This study is part of a collection of actions and evaluations of the different phases in designing HAMK’s new DBE practices. In particular, this investigation focuses on the ‘defining’ and ‘the empathising phase’ (Rossi, 2021) of the DBE development and concentrates on understanding the perspective of teachers. After this study, there will be several DBE pilots that serve as the prototyping and testing phases in the iterative development work. Even though its procedural nature is often presented linearly, these phases are flexible, and the principles adjustable (Rossi, 2021).
3.1 Data collection
The data collection was organised during one-hour session workshops for HAMK teachers across disciplines and teaching units. The first one was held at NHL Stenden University of Applied Sciences in the Netherlands during a study visit (N = 23 UAS teachers) in English. The second was held in Finland as part of the DBE teacher training kick-off (N = 38) in Finnish. The total number of participants in the workshops was 61. Participants were divided into four groups, distributed at tables in the same space (Figure 2).
The group composition was randomised and aimed at fostering diversity and interdisciplinary teacher collaboration. Each working table had previously been assigned one of the sub-research questions given above. Participants were given approximately 10 minutes to discuss and document their responses to the assigned question within their initial groups. Subsequently, the intervention introduced the feature of shuffling participants among the groups three times. This rotation process exposed participants to various perspectives and fostered a collaborative environment that leveraged diversity (Woolley et al., 2010).
The collaborative nature of the co-design method has been shown to be the most efficient approach for involving teachers in formulating expectations or demands and proposing novel practices. Its potential in collecting data for research purposes lies in its adaptable and flexible nature. Co-design accommodates a variety of engagement forms, catering to those who prefer collaborative teamwork as well as those inclined towards independent work. Zamenopoulos and Alexiou (2018) proposed a taxonomy based on how people connect or work together. Each of their categories leads to different ways in which co-design is performed, making the act of co-design highly driven by the context and circumstances of the challenge.
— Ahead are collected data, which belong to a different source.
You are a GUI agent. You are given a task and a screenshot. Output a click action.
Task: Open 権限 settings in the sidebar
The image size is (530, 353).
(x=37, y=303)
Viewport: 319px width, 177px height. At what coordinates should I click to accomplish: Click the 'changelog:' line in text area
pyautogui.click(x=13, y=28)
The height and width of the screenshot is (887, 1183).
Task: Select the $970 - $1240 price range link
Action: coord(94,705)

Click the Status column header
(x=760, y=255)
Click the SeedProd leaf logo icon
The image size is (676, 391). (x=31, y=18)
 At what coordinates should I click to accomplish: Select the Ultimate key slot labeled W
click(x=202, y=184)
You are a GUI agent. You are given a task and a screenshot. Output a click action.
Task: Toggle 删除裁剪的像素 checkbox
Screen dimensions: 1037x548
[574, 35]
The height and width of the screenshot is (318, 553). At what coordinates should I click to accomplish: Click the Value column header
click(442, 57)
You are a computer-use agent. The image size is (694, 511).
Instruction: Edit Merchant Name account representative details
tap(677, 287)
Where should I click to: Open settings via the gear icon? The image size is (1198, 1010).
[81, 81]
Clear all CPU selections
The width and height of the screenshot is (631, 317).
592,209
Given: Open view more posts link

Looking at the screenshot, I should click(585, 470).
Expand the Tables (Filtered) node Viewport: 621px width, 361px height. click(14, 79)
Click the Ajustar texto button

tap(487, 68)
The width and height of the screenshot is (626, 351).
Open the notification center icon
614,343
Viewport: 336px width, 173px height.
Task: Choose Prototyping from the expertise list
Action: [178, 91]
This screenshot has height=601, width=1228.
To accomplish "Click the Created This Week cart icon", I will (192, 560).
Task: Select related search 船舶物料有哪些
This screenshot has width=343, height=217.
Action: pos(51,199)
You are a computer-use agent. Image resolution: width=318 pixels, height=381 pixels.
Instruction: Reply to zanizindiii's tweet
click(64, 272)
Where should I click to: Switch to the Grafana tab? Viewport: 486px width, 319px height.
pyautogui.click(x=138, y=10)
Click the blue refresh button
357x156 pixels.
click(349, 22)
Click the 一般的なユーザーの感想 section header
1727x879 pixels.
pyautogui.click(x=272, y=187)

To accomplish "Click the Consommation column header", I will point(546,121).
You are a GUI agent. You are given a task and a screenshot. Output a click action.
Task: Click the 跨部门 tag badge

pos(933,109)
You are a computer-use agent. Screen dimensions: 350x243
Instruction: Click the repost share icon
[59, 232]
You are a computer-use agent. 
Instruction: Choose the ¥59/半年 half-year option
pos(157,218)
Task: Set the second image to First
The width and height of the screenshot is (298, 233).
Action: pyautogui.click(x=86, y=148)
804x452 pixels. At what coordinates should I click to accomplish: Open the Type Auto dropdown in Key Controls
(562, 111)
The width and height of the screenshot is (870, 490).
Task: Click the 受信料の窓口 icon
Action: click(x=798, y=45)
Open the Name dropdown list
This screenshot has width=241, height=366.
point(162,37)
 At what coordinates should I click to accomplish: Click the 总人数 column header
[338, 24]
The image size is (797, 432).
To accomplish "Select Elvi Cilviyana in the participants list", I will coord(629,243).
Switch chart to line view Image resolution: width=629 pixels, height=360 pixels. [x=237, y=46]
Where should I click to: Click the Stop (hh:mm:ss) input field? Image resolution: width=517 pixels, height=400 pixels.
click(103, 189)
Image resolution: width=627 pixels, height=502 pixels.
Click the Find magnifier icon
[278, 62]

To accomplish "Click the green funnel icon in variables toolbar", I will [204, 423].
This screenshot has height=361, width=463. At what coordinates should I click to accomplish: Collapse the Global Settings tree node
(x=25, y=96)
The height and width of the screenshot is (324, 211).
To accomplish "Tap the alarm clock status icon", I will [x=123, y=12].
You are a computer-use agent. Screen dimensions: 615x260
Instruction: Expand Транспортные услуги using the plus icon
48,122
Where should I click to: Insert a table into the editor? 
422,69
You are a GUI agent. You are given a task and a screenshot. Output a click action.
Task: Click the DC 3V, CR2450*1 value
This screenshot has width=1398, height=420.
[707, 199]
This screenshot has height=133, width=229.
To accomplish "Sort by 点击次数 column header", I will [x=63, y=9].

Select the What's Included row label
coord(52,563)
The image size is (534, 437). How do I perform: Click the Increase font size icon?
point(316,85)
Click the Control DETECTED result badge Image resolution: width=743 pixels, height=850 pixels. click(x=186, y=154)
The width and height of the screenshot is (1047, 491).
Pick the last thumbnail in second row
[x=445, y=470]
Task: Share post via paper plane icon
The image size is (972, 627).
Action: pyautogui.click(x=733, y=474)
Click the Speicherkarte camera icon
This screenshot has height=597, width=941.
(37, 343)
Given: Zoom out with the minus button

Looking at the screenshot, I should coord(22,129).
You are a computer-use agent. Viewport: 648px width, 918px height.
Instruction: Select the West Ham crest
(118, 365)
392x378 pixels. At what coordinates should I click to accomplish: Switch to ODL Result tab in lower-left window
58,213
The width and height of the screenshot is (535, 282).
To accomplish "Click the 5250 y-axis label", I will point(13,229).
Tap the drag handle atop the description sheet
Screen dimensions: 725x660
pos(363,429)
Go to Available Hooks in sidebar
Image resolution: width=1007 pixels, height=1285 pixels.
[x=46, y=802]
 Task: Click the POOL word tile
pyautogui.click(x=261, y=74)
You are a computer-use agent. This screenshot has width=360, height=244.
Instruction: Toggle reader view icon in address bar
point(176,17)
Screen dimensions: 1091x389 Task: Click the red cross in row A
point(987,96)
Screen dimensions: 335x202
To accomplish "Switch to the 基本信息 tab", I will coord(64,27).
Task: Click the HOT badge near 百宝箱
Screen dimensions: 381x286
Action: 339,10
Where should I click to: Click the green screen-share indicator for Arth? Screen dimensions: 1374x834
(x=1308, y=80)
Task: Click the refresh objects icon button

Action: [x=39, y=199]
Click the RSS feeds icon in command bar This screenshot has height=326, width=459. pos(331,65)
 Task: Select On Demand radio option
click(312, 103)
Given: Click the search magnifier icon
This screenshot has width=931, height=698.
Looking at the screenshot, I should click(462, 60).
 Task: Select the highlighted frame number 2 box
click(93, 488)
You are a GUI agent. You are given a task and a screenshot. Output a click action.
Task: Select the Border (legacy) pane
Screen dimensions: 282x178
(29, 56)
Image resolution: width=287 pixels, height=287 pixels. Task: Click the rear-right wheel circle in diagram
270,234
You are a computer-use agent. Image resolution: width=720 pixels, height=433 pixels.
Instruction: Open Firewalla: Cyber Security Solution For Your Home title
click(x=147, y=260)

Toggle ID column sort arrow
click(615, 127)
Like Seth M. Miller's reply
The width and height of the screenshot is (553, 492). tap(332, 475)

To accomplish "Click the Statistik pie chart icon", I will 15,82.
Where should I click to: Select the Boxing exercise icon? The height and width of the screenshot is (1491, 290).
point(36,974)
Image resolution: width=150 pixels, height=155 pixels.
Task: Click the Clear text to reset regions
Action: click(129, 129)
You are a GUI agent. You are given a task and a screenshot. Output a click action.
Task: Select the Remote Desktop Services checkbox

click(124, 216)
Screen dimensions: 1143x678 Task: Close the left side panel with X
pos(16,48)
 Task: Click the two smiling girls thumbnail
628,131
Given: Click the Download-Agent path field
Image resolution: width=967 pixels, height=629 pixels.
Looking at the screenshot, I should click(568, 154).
The four strategies for co-design outlined serve to illustrate the possibilities fundamental in workshops. Collaboration is the strategy identified in this study. Collaboration is recognised as a highly facilitated, team-oriented procedure. It builds on the negotiation, formation and advancement of socio-material structures and processes, fostering the convergence of individuals to address common challenges (Zamenopoulos & Alexiou, 2018). While the two facilitated sessions enabled a collaborative expression of co-design, the influence of collaboration can extend to other contexts and enactments of joint effort in design. Data documented by the previous group was visible to the new formation and served as a trigger for newly developed reflections, and the mix of participants during rotations aimed to capture the participatory nature of the output.
3.2 Analysis method
Data-driven content analysis (Krippendorff, 2013) was conducted by first reading the written workshop material two times and then starting to encode the content piece by piece to identify themes according to the content. Excel was used in encoding the reference units and tracking the stages of the analysis to ensure the rigour of the process. We defined a reference unit as a sentence, group of sentences or a part of a sentence addressing the same topic. Repeated readings afforded greater familiarisation with the data. By focusing on the similarities and differences in the expressed meanings, variations were identified and themed accordingly. The qualitative data was coded by the first author and offered for review by the second and third authors for probing the preliminary themes to ensure the quality of the analysis. This “probing” may prevent subjectivity bias and blind spots and help to avoid conclusions too early (Bowden & Green, 2010). The initial categories of description were further elaborated accordingly, fixed, and defined according to the most characteristic features of each category (Kettunen & Tynjälä, 2018). Finally, we identified a small set of qualitatively distinct descriptive categories. This aligns with the co-creative nature of design-based research, offering valuable insights into the creativity of the solutions generated by the participants.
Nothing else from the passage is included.